ヤンデレ兄弟と同居しているが、もう限界。

「ひーまわりっ!」




驚いてプリントを落とし、ばら撒くなんて、そんな漫画みたいなこと……


梓さんの注意を受けた時、私は苦笑まじりにそう思っていた。

が、私の目の前に広がる真っ白なプリントで埋め尽くされた床を見れば言い訳一つできなくなる。すみません梓さん、貴方の言うとおりでした。

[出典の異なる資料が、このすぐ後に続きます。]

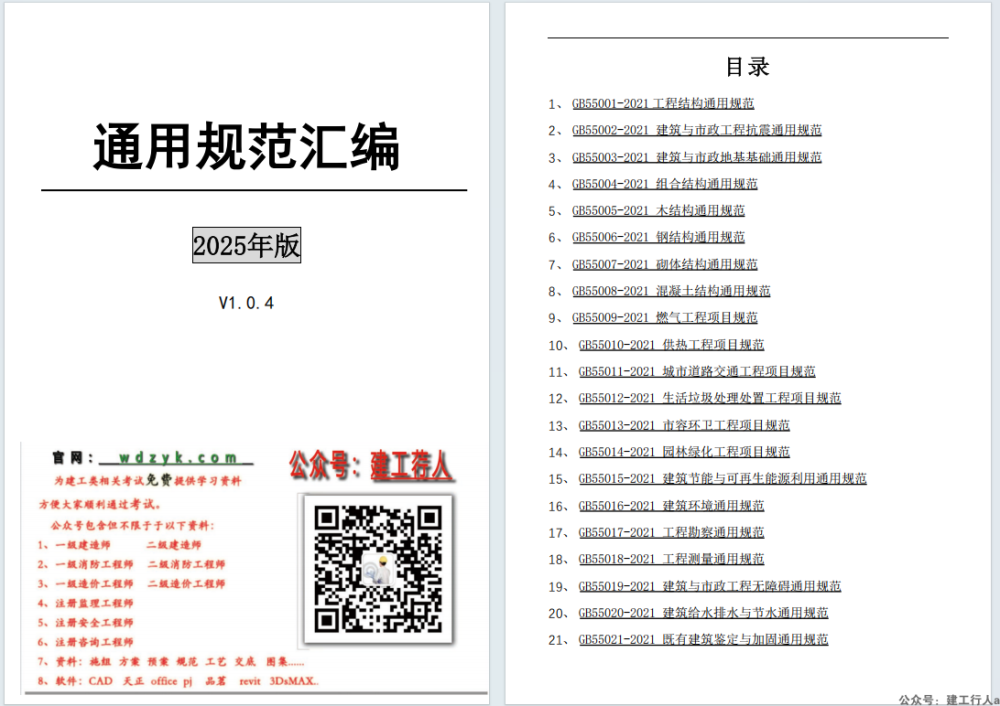Jump to GB55011-2021 城市道路交通工程项目规范
Screen dimensions: 1000x706
click(x=696, y=372)
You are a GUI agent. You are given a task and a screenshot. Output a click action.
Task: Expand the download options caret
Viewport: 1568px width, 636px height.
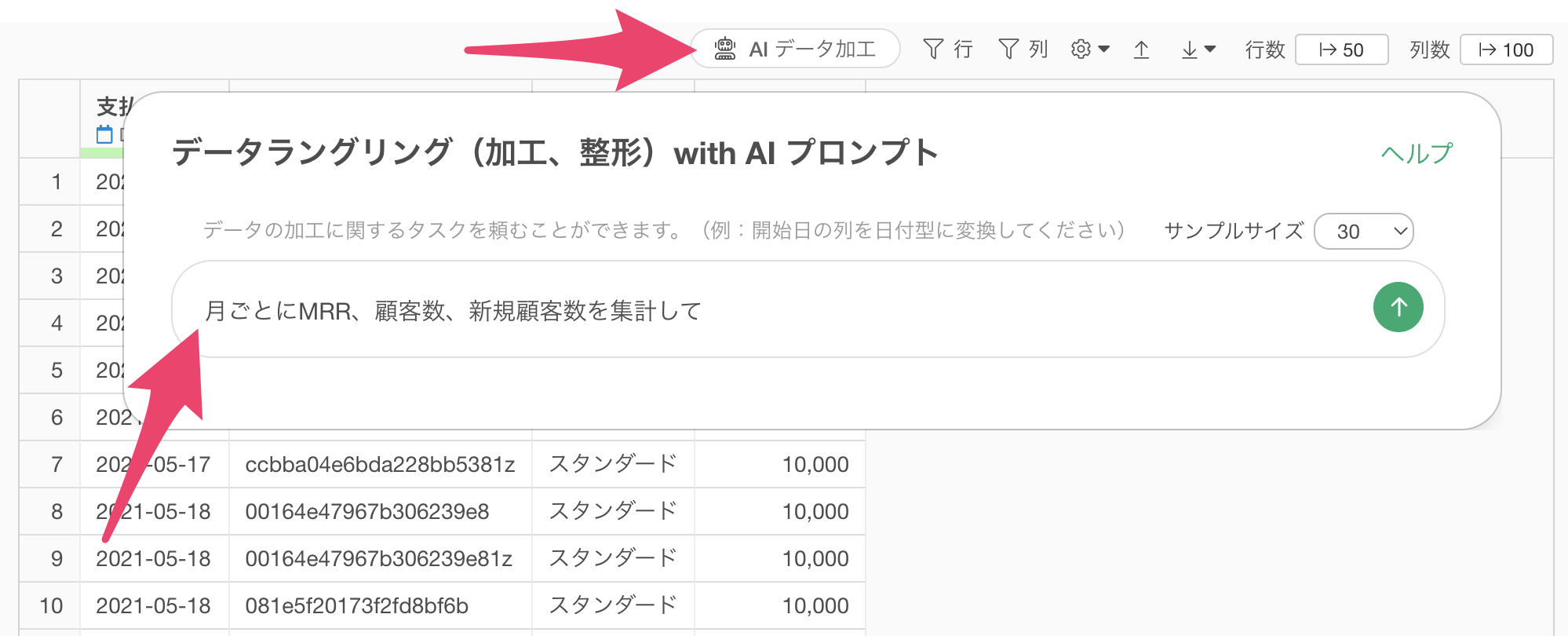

振り返るといつの間にか立っていた棗は、床に散らばるプリントを見て涙目になった私に、やっちゃったみたいな顔をした。




「ごめんごめん、そんなに驚くなんて思っていなくて……」
「うん……大丈夫だよ……」
「ほんっとに、ごめん!!今すぐ拾うね」




棗は鞄を置いて、言うとおり素早くプリントを拾ってくれた。私も拾わないと、としゃがんでプリントを引っ張ると……なぜか棗の身体が傾いた。




「えっ?!」
「うわっ!」




どうやら私はプリントと間違えて、棗の腕を掴んでしまったらしい。おかげで野次馬に大量のプリントを加え、二人仲良く転けてしまった。

衝撃に耐えようとグッと目を瞑る。頭にそれなりの衝撃はきたものの、案外大丈夫だった。



_それより、棗は!



咄嗟に目を開くと、その疑問は視界いっぱいにひろがる棗の顔にすぐかき消された。